Personally, I found Ethan’s storyline the most interesting (it’s supposed to be, right?), but I also really took to Norman Jayden as well. I really liked his ARI investigation scenes, but there were only two of them. I wished they had given me more of that. While I liked the archetypes presented in the characters and from scene-to-scene enjoyed the way the game was able to get me to feel a large range of emotions – lighthearted joy, suspenseful fear, nervous anticipation – I found the overall story arc left me with questions and seemed to be a bit messy.

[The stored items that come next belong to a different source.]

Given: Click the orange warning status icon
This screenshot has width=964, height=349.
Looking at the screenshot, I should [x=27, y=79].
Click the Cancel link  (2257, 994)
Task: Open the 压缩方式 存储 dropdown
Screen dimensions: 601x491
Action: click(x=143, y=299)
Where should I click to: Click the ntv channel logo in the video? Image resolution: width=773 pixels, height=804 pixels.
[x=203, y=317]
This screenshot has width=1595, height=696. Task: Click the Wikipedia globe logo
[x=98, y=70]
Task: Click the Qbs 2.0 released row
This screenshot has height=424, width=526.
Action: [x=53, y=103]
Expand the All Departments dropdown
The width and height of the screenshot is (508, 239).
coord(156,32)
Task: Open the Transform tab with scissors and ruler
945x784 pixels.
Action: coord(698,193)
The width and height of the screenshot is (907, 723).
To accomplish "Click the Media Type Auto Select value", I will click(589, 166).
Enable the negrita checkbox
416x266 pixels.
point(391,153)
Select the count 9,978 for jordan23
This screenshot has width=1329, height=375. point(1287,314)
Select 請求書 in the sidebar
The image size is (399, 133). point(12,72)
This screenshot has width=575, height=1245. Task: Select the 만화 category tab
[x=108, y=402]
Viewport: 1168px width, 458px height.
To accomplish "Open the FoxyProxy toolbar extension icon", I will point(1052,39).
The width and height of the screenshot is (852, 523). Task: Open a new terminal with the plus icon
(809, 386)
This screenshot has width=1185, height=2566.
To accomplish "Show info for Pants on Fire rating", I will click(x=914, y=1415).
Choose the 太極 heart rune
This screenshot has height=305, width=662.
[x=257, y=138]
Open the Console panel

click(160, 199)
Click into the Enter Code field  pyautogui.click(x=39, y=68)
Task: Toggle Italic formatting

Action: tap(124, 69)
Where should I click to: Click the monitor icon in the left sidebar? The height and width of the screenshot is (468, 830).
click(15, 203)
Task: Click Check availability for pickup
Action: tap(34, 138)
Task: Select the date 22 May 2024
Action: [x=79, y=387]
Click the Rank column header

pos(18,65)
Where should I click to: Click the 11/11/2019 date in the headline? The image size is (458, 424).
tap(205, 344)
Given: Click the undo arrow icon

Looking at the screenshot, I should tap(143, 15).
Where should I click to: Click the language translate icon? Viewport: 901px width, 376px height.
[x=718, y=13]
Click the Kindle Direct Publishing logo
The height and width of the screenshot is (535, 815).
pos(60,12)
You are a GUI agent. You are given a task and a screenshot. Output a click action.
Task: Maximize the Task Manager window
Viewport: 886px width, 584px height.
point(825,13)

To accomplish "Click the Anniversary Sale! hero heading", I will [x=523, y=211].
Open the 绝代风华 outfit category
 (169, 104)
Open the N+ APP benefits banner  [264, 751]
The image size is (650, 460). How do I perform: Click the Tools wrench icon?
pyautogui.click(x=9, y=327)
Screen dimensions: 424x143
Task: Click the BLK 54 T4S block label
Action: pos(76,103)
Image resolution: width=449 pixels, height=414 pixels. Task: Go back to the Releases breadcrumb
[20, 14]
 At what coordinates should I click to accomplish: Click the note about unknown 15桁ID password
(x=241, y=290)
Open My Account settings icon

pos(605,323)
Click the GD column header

Maybe it had to be in order to make it interactive or there were just lines or scenes that I misunderstood or missed, but here are some things I was confused about after the game ended: why would Ethan blackout and end up far away with an origami figure in his hand? What was the relationship between Madison and Norman? Why would Scott even think about helping Kramer when he’s having a heart attack when he has no problem burning Madison alive later? Why does everyone mispronounce origami?
SPOILERS DONE.

A few UI hitches: the moving, rotating icons are cool-looking but a functional disaster. It makes it hard to see what choice is attached to what icon (especially given how similar Circle and Square can look) and – in some cases – even can cut the choices off off-camera. This would be OK if I had forever to make choices, but the game forces your choices after a set amount of time in some instances. And let’s touch on camera angles for a second; it is never a good idea to suddenly switch camera angles a complete 180 degrees when I am walking relative to the camera. It means that hitting left now walks me in the completely opposite direction, which is very frustrating.

So, in the end, I don’t know what to make of Heavy Rain. It was an enjoyable ride, but that’s what it mainly felt like: a ride. It felt like a long movie where I was forced to hit play every five seconds to continue watching. And while the movie was entertaining enough, hitting play that many times is bound to get tedious at some point.